Kita hidup di dunia dalam gelembung. Kita menggelembungkan segala yang ada, sehingga hampir semuanya kehilangan akar realitasnya, dan tampak berlebihan. Pada akhirnya, kita pun kehilangan pegangan pada realitas yang sesungguhnya, dan hidup dalam kebohongan.

Realitas yang Sesungguhnya?

Para pemikir sosial kritis tentu akan bertanya, apakah mungkin, kita mengetahui “realitas yang sebenarnya?” Bagi mereka, setiap pengamatan dan setiap pendapat selalu berbalut satu teori dan sudut pandang tertentu, sehingga tak pernah bisa sungguh mutlak, dan tak pernah bisa sungguh menangkap, apa yang “sesungguhnya terjadi”.

Jacques Derrida, filsuf asal Prancis, bahkan berpendapat, bahwa apa yang dapat kita ketahui hanyalah jejak dari relitas, dan bukan realitas itu sendiri. (Derrida, 1989) Maka dari itu, kepastian pengetahuan pun hanya ilusi.
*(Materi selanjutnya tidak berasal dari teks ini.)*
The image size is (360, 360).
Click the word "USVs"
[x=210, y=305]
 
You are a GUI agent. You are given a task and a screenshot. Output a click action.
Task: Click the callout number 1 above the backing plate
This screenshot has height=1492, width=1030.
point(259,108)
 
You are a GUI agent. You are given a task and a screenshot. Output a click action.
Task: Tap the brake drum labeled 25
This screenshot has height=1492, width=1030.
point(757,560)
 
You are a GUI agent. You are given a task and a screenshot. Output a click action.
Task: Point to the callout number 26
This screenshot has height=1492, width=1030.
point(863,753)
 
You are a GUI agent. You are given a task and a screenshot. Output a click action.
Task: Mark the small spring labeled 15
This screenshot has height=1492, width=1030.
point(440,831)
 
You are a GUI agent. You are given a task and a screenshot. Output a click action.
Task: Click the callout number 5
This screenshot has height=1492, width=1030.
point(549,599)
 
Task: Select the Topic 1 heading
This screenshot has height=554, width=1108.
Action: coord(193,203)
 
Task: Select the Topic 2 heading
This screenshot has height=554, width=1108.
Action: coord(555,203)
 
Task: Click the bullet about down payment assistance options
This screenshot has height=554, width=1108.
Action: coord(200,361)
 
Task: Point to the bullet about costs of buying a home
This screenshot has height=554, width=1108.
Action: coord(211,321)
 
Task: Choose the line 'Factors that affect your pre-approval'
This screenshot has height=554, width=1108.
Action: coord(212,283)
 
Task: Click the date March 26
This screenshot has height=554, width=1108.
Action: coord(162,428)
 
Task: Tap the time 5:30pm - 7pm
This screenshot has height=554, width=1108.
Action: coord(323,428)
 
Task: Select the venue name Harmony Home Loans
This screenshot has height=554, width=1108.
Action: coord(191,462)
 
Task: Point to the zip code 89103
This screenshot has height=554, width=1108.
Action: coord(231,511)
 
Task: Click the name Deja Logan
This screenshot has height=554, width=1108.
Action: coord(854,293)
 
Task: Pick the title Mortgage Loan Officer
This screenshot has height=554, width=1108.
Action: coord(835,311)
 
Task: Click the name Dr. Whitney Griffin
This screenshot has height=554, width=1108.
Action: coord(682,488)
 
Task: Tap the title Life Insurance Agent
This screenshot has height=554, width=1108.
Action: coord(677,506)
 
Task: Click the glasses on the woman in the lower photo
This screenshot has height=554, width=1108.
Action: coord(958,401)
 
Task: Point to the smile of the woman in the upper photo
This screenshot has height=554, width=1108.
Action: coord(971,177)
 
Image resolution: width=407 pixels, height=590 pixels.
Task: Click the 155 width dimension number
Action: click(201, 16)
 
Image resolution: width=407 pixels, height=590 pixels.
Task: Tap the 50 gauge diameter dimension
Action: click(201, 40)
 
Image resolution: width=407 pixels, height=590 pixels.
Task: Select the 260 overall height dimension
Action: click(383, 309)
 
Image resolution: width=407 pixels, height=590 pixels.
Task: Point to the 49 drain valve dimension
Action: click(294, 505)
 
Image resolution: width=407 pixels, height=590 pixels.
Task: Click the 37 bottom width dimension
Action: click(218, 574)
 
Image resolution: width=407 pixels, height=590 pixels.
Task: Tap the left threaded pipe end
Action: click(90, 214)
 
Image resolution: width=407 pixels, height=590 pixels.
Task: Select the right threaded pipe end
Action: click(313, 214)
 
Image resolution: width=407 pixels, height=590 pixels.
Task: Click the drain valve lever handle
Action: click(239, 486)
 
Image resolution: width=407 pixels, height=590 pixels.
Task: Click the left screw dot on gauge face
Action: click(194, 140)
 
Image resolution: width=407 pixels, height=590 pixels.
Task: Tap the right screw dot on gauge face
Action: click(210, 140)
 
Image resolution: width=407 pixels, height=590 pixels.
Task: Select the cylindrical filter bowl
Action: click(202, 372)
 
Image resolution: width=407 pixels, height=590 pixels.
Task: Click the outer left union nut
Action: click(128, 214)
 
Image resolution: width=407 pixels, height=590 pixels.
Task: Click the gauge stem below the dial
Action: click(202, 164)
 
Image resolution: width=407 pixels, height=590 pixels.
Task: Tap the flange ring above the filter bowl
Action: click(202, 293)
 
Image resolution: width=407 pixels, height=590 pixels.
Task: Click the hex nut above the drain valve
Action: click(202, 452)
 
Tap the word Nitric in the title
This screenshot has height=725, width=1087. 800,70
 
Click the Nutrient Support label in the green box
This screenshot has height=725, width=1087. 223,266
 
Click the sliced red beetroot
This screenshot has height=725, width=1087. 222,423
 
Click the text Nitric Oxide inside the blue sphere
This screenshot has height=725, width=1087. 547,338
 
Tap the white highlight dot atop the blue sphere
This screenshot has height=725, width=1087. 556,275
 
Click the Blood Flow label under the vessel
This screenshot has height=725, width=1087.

Orang yang merasa pasti, bahwa ia mengetahui sesuatu, berarti ia hidup dalam ilusi, karena ia tidak bisa membedakan antara jejak dari realitas, dan realitas itu sendiri.

Argumen ini memang masuk akal, dan memiliki kebenarannya sendiri. Akan tetapi, pada hemat saya, kita dapat mengetahui realitas yang sebenarnya, walaupun pengetahuan itu tidaklah mutlak, karena realitas itu berubah, maka pengetahuan manusia pun juga harus berubah. 

Di dalam filsafat pengetahuan, dinyatakan dengan jelas, bahwa syarat pertama kebenaran adalah kesesuaian antara kata, pikir, dan kenyataan. Syarat ini, pada hemat saya, bisa digunakan untuk menanggapi argumen di atas, bahwa pengetahuan kita itu relatif, dan kita hanya dapat mengetahui jejak dari realitas, dan bukan realitas itu sendiri.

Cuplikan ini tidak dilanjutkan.